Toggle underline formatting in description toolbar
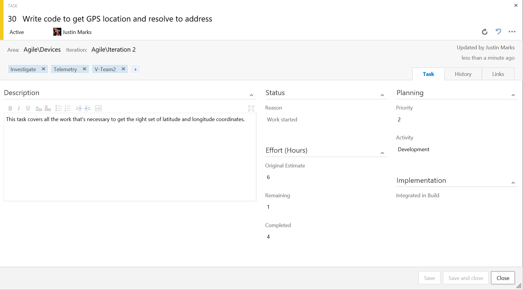This screenshot has height=290, width=523. click(28, 108)
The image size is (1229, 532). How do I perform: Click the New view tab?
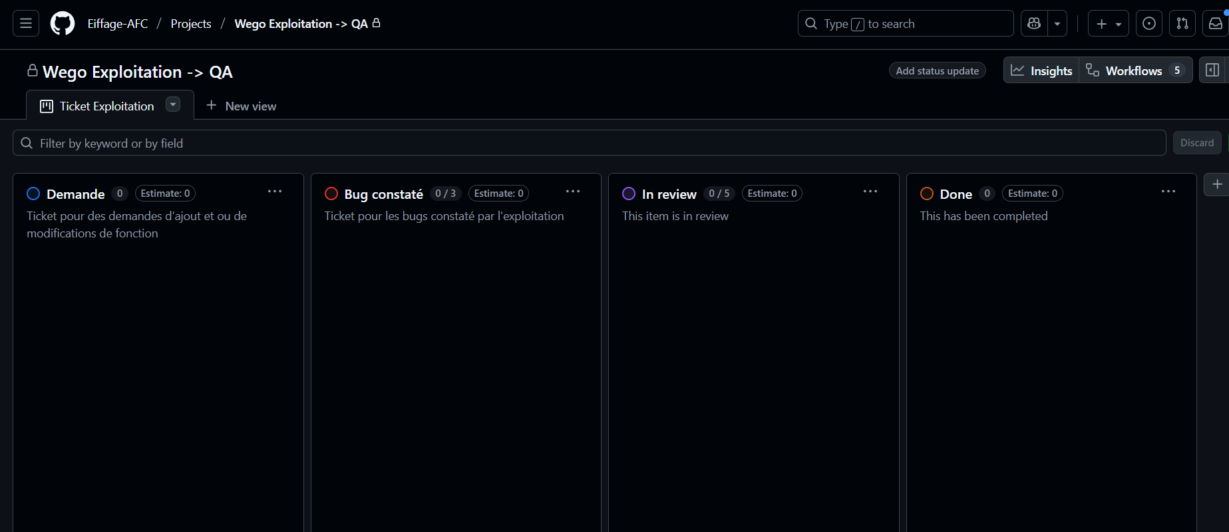pyautogui.click(x=242, y=106)
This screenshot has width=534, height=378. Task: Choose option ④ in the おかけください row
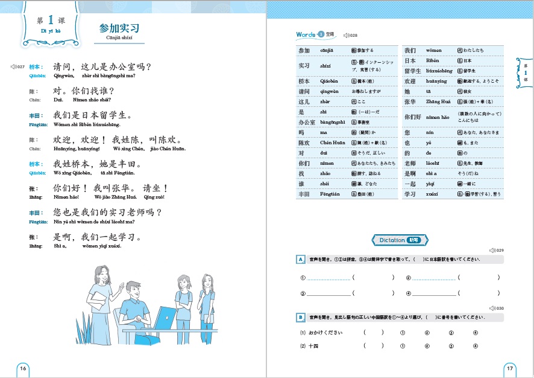(x=475, y=333)
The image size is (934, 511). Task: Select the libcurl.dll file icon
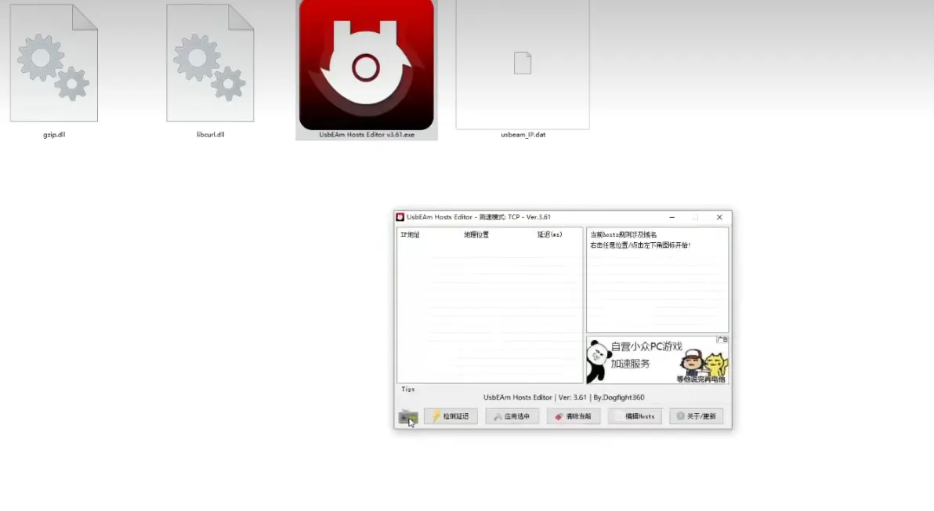(210, 63)
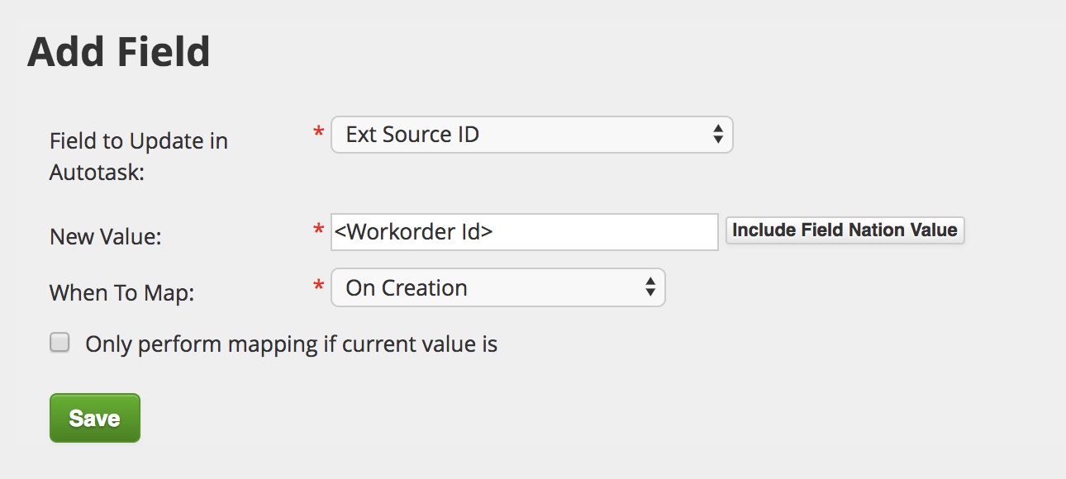1066x479 pixels.
Task: Click the Ext Source ID combo box
Action: 531,134
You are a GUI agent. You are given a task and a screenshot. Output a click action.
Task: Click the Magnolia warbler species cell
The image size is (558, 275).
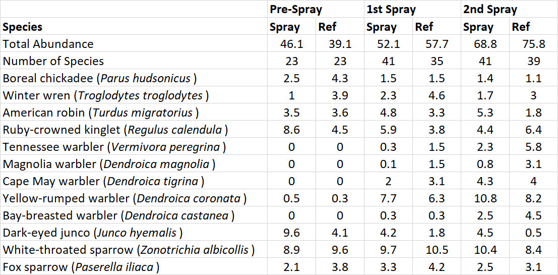[x=109, y=164]
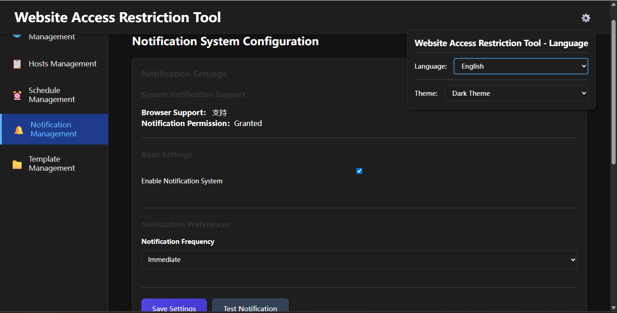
*****
* **Work item**: Nothing but the lines from the one containing "The image size is (1229, 532)." through the end of the entries is to be retyped, exactly as written and without pictures.

* **Exercise result**:
The image size is (1229, 532). How do I perform: Click the New view tab?
pyautogui.click(x=242, y=106)
This screenshot has width=534, height=378. Task: Choose option ④ in the おかけください row
(x=475, y=333)
The image size is (934, 511). Task: Select the libcurl.dll file icon
(210, 63)
1066x479 pixels.
Task: Click the Ext Source ID combo box
Action: 531,134
You are a GUI agent. You are given a task and a screenshot. Output a click action.
Task: Click the Magnolia warbler species cell
The image size is (558, 275).
[x=109, y=164]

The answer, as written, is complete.